あるところに四方、周りを山で囲まれた貧しい集落がありました。そこは耕しても耕しても土が弱く、畑の作物が育たないそんな場所でした。どれだけ苦労して作物を植え、それを大きく育つように手を加えても育たない。一向に育たない。そんな場所でした。一生懸命にがんばっても、がんばってがんばっても、報われない。そんな場所でした。
ですから、そこに住む人々はいつも苦労していました。なにせ自分達が食べるものでさえろくに無いのです。満足とは言わない、少しでもいい。それさえも大変な場所でした。

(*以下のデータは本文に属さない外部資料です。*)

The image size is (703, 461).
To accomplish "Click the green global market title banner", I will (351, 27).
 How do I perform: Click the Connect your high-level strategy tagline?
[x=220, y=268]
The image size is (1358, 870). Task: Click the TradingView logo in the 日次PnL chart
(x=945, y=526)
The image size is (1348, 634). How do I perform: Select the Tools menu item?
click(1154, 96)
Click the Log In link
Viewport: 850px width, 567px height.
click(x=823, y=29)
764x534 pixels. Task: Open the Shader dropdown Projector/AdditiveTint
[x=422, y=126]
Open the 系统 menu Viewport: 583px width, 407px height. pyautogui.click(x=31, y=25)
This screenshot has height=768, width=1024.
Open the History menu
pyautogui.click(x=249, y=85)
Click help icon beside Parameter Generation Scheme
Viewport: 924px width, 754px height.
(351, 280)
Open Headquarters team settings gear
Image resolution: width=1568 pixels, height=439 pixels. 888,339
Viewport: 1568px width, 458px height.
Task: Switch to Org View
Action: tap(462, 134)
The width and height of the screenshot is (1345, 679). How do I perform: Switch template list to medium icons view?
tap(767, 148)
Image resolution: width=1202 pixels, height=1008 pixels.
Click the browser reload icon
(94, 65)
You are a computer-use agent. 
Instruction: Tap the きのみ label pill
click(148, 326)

そんなところですから、そこでは常に人の死の匂いがしました。どの家も老いた父母が死んでも葬式に出すお金もありませんでした。そもそもお寺さえないのです。そこに住む誰も経文の一つも知りませんでした。山に生えている木を切って自分達で作った粗末な棺に体を折り畳むようにして入れて土に穴を掘って埋めるしかありません。それから目を瞑って胸の前で手を合わせるだけでした。また若い者にしても、死は決して無関係な事ではありませんでした。食べるものも無く、お金もなく、どの家々も粗末な造りでした。それだから怪我や病気になる事もしょっちゅうありました。そのまま死んでしまう人もいました。ようやく生まれてきた子供さえ、すぐに死んでしまう事が珍しくありませんでした。そんなことは当たり前でした。もう人々はそんな事があっても、あまり驚きませんでした。誰も彼も、自分がどうして生きているのかわかりませんでした。皆が疲れた顔をしていました。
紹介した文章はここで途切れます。